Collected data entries
+ + + +
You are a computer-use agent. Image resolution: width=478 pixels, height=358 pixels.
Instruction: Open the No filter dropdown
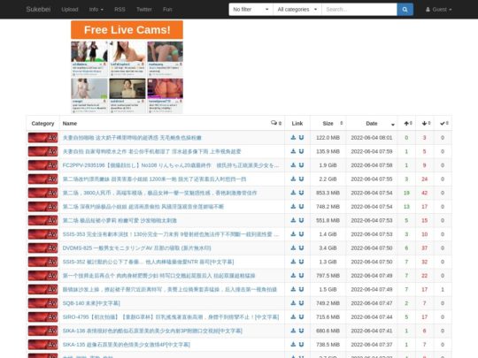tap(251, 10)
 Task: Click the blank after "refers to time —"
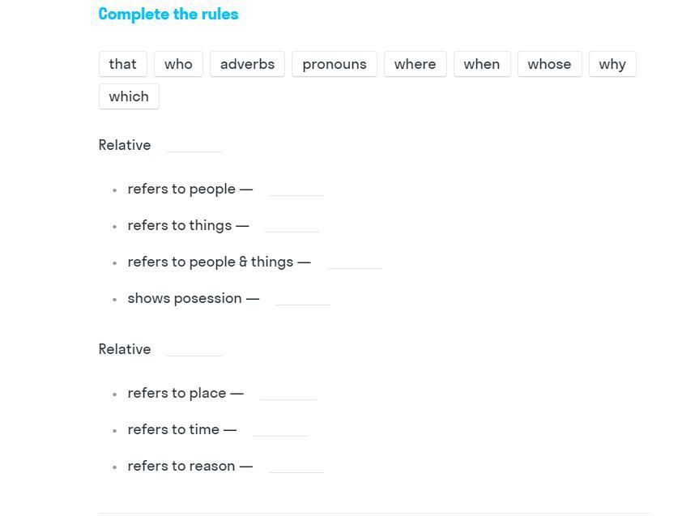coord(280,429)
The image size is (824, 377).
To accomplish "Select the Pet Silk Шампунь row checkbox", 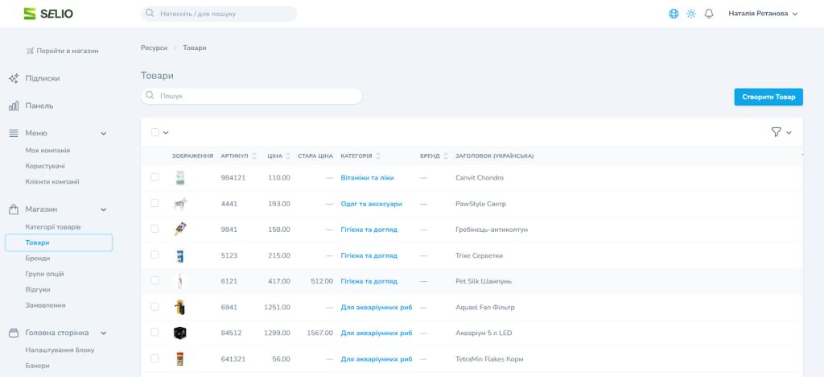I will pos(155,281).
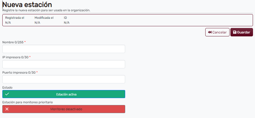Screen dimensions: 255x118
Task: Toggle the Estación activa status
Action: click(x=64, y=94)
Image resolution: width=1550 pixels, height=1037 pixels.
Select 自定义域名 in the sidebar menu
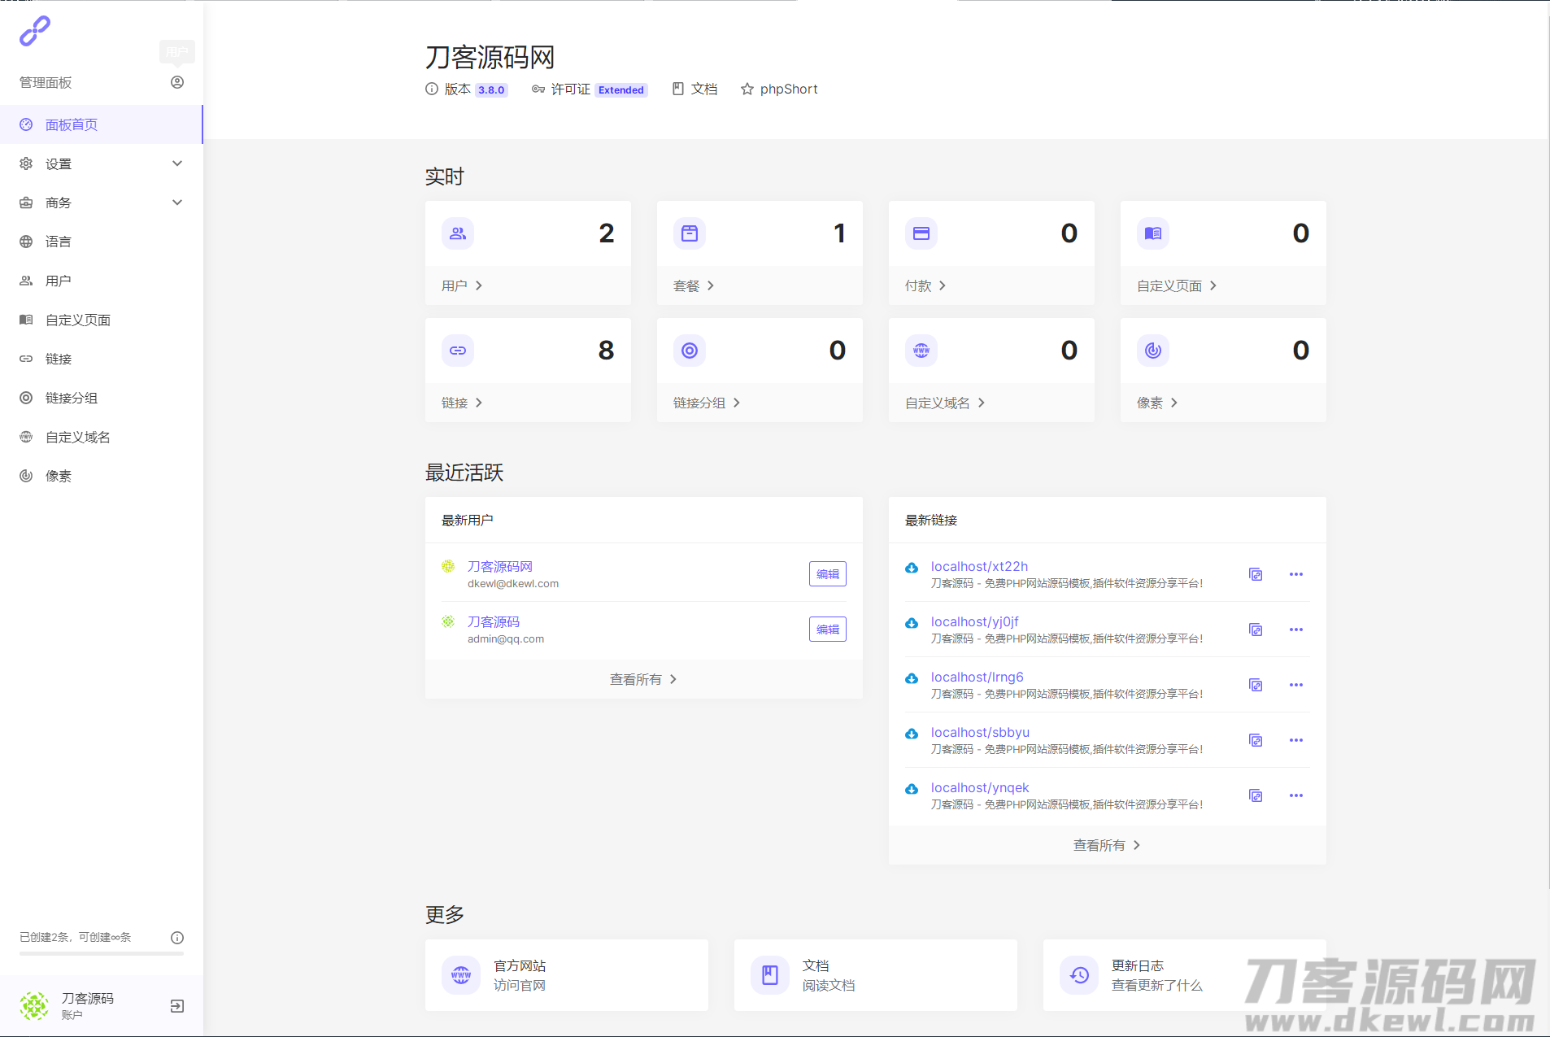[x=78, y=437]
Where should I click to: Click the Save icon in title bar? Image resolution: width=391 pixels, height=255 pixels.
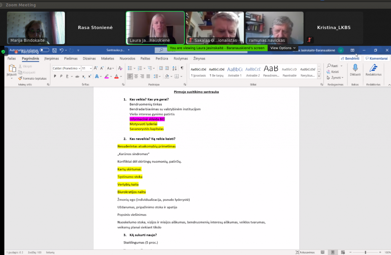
+ + + +
**Task statement**
Only the lines from the one that contains "Select 自定义域名 in the sidebar menu" through the last line of the records may appear in the answer, retyped exactly and with no pictures.

**Exercise response**
Select 自定义域名 in the sidebar menu
[x=78, y=437]
Where should I click to: Click the Save icon in title bar? Image resolution: width=391 pixels, height=255 pixels.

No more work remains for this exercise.